Ein Gastkommentar von Martin Ehlers und Florian Görner (Juso)
Auf Grund von Geschehnissen und Meinungsäußerungen von Einzelpersonen und auch der eigenen SPD, haben wir uns dazu entschlossen, die Debatte um eine Straßenumbenennung nach dem ermordeten Angolaner Amadeu Antonio Kiowa im Jahre 1990 nun kritisch in der Öffentlichkeit zu begleiten. Ausschlagegebend für diesen Schritt waren die Äußerungen des Vorsitzenden der SPD-Ortsgruppe von Finow, Ringo Wrase und dem Ortsvorsteher des Brandenburgischen Viertels, Carsten Zinn.
Wir teilen nicht im vollen Umfang die Meinung der Finower Sozialdemokraten, sowie die des Ortsvorstehers Herrn Zinn, da die darin enthaltene veröffentlichte Argumentation für uns in diesem Umfang nicht nachvollziehbar ist.
Das Erinnern an unvorstellbar menschenfeindliche Taten
Im öffentlichen Raum steht nun die Debatte darüber, ob die Umbenennung der Eberswalder Straße „gegen Rassismus immun“ mache und dies dazu führe, dass Eberswalde dadurch eine „vorbeugende Wirkung“ gegen Straftaten schaffe. Sicherlich tut dies eine Umbenennung nicht, jedoch ging es auch nie darum. Mit der gleichen Argumentation könnte auch die Gedenkstätte Sachsenhausen abgelehnt werden, da diese nicht gegen Faschismus immun gemacht hat oder auch das Stasi-Gefängnis in Hohenschönhausen, da dieses nicht gegen den Kommunismus „immunisierte“. Es geht weder in Sachsenhausen oder Hohenschönhausen, noch bei dieser Straßenumbenennung um das „Immunisieren“ gegen Menschenfeindlichkeit und Vorbeugung gegen Kriminalität, sondern um das Erinnern an unvorstellbar menschenfeindliche Taten und das Mahnen, ohne jede Erwartung, dass danach alles gleich besser wird. Im Gegenteil, die Aufgabe der Gesellschaft ist es, darauf zu achten, dass solche Dinge sich nie wieder wiederholen!
Zudem wird nun auch darüber diskutiert, ob eine Volksabstimmung Sinn macht.
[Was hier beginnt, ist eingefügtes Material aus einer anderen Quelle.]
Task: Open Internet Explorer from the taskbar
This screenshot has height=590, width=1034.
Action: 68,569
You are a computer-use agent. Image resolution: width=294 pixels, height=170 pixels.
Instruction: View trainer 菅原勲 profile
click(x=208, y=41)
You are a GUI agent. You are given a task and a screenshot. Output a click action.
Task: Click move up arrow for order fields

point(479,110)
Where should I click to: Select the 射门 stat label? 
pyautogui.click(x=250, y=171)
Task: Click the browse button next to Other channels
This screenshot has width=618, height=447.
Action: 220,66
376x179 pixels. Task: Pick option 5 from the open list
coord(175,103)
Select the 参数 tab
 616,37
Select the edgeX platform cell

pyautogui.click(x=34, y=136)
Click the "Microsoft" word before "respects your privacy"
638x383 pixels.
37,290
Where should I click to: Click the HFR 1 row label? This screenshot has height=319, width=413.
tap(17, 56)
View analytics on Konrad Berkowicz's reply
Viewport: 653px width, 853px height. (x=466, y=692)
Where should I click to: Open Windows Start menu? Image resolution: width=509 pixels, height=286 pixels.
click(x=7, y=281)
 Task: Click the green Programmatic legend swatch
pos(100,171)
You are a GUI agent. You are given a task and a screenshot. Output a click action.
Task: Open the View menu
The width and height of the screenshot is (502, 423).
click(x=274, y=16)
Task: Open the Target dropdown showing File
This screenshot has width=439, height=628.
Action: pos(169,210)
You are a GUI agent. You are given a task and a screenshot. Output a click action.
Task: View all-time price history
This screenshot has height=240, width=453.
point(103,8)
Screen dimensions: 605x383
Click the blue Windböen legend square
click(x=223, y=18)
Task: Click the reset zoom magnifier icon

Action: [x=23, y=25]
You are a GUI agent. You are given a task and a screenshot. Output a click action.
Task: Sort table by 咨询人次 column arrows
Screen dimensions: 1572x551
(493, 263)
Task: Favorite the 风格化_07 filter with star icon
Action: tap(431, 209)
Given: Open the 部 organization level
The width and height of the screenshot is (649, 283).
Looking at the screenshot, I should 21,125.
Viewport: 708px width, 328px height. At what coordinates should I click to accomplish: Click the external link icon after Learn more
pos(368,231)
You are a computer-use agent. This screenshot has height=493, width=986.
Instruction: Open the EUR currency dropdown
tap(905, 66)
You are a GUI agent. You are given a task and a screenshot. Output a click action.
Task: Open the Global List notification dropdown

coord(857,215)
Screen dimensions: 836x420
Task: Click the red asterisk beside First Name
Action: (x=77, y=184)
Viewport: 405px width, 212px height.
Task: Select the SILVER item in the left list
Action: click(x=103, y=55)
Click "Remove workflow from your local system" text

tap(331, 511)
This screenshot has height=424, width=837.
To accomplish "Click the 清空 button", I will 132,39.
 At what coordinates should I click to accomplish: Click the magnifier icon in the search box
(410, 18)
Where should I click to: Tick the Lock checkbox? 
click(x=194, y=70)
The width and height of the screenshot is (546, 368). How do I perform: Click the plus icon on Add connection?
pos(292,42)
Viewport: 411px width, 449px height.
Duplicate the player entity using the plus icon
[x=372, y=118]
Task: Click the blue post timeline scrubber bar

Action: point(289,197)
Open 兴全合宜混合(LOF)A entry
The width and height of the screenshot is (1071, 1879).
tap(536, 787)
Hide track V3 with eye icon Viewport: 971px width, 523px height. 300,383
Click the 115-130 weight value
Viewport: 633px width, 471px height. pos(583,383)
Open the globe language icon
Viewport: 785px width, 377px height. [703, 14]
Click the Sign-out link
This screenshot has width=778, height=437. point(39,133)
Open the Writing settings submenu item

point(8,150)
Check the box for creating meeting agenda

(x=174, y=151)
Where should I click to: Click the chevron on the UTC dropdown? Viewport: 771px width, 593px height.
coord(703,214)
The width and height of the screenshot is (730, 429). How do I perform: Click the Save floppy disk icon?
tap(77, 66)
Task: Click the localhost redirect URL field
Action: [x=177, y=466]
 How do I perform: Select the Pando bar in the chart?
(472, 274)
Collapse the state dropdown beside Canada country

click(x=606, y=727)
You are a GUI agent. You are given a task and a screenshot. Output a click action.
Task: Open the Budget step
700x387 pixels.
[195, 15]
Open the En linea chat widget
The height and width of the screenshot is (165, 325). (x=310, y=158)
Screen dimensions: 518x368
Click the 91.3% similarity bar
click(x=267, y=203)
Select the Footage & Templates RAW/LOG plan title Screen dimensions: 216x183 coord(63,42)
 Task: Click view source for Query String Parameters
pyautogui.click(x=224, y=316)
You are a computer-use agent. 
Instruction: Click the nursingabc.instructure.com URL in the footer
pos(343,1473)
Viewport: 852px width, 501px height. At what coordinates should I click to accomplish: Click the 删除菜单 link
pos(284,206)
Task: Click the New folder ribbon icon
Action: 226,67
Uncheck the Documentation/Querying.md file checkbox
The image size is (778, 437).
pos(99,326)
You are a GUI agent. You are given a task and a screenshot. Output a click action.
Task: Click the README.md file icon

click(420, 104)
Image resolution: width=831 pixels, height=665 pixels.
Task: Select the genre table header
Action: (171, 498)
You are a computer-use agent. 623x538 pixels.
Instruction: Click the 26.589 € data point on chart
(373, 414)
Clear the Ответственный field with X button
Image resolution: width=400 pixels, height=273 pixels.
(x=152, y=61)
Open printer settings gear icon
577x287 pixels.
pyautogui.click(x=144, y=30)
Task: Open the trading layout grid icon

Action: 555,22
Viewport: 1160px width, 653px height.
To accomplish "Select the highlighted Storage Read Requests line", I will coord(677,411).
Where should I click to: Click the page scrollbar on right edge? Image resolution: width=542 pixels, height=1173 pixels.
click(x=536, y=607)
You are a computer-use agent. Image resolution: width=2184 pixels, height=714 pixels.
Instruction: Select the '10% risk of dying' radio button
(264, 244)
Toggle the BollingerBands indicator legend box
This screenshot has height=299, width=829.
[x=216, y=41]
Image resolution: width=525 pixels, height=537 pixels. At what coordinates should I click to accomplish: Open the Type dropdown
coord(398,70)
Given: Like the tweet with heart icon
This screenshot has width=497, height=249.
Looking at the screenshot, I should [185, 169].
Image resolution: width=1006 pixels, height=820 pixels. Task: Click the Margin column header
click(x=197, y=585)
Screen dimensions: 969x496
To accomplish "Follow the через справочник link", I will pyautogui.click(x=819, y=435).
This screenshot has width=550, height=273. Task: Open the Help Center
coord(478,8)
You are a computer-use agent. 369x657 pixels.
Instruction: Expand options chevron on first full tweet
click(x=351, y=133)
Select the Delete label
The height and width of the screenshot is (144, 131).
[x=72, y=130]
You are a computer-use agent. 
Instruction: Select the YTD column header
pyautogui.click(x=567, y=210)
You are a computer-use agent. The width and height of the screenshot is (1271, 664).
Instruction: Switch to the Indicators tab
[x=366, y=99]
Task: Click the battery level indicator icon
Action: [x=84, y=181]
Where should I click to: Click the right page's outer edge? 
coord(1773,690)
Für uns ist eine Volksabstimmung nicht sinnvoll, da unserer Meinung nach, die gewählten Stadtverordneten kompetent und am ehesten darüber entscheiden können, ob die Straße umbenannt wird oder nicht. Zumal vermuten wir bei der Forderung auch, dass einzelne Stadtverordnete sich ihrer Verantwortung über eine Entscheidung entziehen möchten und dies lieber auf den Bürger abschieben wollen. Vor allem auch der Ortsvorsteher des Brandenburgischen Viertels, Carsten Zinn, bekleckert sich in dieser Debatte nicht mit Ruhm. Er fordert eine „tabulose Debatte“ rund um die Umbenennung der Straße. Wir fragen uns, was denn eigentlich das Tabu ist, was gebrochen werden soll. Carsten Zinn bleibt eine Antwort schuldig und auch konstruktivere Anregungen sind von ihm wie leider häufig, nicht zu hören.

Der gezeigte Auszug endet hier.